> _WORK REQUEST_
There is material below. Print exactly the lines starting at the line with "Image resolution: width=1036" and ending at the line with "the virtualization features", ends included, and no others.

> _DATA FOR THE TASK_
· · · ·

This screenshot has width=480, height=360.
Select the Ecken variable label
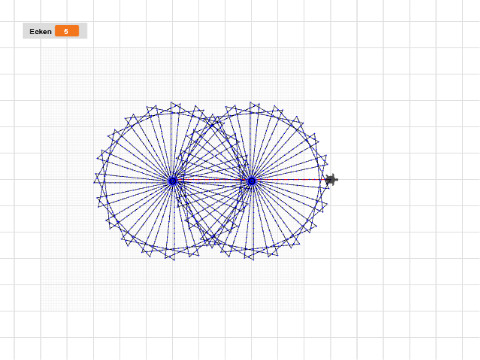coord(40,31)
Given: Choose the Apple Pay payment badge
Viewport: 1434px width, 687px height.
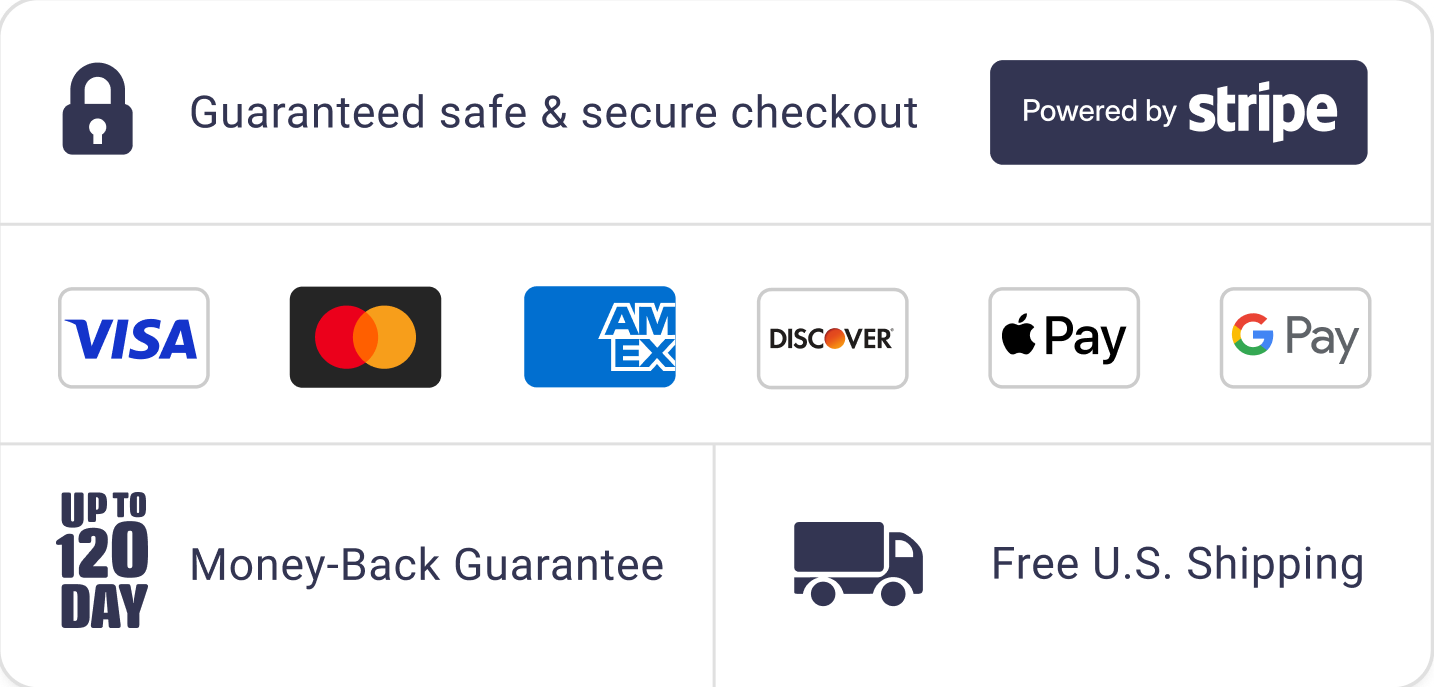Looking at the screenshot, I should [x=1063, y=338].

· · · ·

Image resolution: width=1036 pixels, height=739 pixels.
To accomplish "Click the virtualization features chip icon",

· · · ·

> _THE COMPLETED TASK_
Image resolution: width=1036 pixels, height=739 pixels.
To accomplish "Click the virtualization features chip icon",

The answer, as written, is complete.